# [Work instruction]
Copy out exactly the lines below that run from the one holding "Screen dimensions: 1456x819" to the one holding "Switch to the Extruder 1 tab", keeping both of those lines and no others.

[Dataset records]
────────────────────
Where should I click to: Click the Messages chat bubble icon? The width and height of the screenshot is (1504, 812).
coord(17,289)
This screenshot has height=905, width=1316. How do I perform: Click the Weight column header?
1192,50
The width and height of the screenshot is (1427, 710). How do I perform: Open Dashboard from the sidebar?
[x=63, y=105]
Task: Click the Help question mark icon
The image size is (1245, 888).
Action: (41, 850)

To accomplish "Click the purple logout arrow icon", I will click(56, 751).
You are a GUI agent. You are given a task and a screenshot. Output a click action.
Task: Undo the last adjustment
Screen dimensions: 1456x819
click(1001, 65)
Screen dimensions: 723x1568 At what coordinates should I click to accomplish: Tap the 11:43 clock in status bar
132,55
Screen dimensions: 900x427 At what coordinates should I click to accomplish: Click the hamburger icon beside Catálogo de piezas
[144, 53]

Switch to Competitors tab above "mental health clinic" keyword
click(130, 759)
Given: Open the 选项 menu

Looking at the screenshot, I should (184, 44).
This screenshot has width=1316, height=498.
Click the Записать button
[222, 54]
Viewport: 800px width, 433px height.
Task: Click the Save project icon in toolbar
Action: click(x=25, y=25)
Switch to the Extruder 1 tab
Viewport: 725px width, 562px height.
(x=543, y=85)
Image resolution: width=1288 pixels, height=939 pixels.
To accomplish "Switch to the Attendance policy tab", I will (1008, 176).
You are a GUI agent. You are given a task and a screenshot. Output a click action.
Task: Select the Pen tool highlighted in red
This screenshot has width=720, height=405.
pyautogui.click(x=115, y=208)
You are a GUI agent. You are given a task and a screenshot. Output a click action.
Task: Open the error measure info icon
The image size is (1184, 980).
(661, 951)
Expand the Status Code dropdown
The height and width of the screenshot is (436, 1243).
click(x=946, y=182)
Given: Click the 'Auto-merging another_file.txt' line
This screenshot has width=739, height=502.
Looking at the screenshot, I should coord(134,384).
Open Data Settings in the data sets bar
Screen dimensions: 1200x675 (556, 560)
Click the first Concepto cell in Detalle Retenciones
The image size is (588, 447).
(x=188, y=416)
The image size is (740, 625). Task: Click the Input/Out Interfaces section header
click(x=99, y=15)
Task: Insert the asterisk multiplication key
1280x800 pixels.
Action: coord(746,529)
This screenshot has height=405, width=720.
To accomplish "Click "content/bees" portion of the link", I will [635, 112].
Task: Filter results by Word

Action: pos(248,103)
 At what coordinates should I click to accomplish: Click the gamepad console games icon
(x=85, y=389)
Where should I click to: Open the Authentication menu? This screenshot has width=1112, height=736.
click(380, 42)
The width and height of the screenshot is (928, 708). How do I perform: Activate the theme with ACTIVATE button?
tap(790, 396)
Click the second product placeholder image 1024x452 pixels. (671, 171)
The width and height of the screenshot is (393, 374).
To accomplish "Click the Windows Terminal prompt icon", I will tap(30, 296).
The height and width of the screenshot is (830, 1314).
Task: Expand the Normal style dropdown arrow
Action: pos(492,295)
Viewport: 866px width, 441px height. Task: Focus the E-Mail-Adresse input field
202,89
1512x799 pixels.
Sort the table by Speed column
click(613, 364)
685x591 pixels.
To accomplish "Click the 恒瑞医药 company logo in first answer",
────────────────────
# [Answer to this exercise]
Screen dimensions: 1456x819
click(1001, 65)
Screen dimensions: 723x1568 At what coordinates should I click to accomplish: Tap the 11:43 clock in status bar
132,55
Screen dimensions: 900x427 At what coordinates should I click to accomplish: Click the hamburger icon beside Catálogo de piezas
[144, 53]

Switch to Competitors tab above "mental health clinic" keyword
click(130, 759)
Given: Open the 选项 menu

Looking at the screenshot, I should (184, 44).
This screenshot has width=1316, height=498.
Click the Записать button
[222, 54]
Viewport: 800px width, 433px height.
Task: Click the Save project icon in toolbar
Action: click(x=25, y=25)
Switch to the Extruder 1 tab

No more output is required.